- Quoted passage
——————————
Actually, Some of Us Do

Greg Ip, writing in The Wall Street Journal, has an extensive article delineating how the People’s Republic of China is growing economically at the direct expense of the rest of the world.

Far from missing the opportunities of an international free market process whereby everyone gains, the PRC is doing this deliberately. Its overtly stated goal is to economically dominate (not effectively compete with) us. Its unstated but longer term goal is to economically dominate the rest of the world.

And with economic domination comes political domination.

Ip’s subheadline, though, isn’t entirely accurate:

No one knows how to cope with Beijing’s “beggar thy neighbor” economic model

Some of us do know how. The PRC is an enemy nation. This is amply demonstrated by the PRC’s control and use as national security-threatening weapons of such Critical Items as rare earths, both ore and processed, and of the basic components of medicines. The PRC’s enmity toward us is corroborated by their “graduate students'” efforts to smuggle into our nation, via university labs, fungi that if loosed would severely damage if not wipe out, much of our food plant agriculture.

We should be doing no economic business with the at all; the cease and desist will eliminate the PRC’s economic weapons. It will be extremely expensive and disruptive for us to pull our supply chains entirely out of the PRC and to stop selling anything at all to the PRC or its companies and buying anything from them, but it will only grow more expensive as we delay moving. But those expenses will pale compared to the cost of having our economy and our politics controlled by the PRC.

Who Tested this Stuff?

Mark Zuckerberg’s Instagram (which he controls through his Meta) claims to be protecting child users from predators.

However.

When Instagram began fencing off teen accounts last year for safety reasons, content from people under 18 all but vanished for adults.
——————————
- Work task A
In the commentary, rewrite the part that opens with the words containing "Mark Zuckerberg’s Instagram" and closes with "vanished for adults.", swapping "teen accounts" for "youth accounts".
- Work task B
Answer these questions from the commentary:
(i) In which newspaper did Greg Ip's article appear?
(ii) Which Critical Items does the PRC control and use as weapons that threaten national security?
(iii) What did Instagram begin doing last year for safety reasons?

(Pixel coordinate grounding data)
——————————
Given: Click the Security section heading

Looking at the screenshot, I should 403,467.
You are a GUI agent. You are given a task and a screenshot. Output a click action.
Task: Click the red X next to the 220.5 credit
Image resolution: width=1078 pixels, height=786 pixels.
——————————
- Result A
Mark Zuckerberg’s Instagram (which he controls through his Meta) claims to be protecting child users from predators.

However.

When Instagram began fencing off youth accounts last year for safety reasons, content from people under 18 all but vanished for adults.

- Result B
(i) The Wall Street Journal.
(ii) Rare earths, both ore and processed, and the basic components of medicines.
(iii) It began fencing off teen accounts.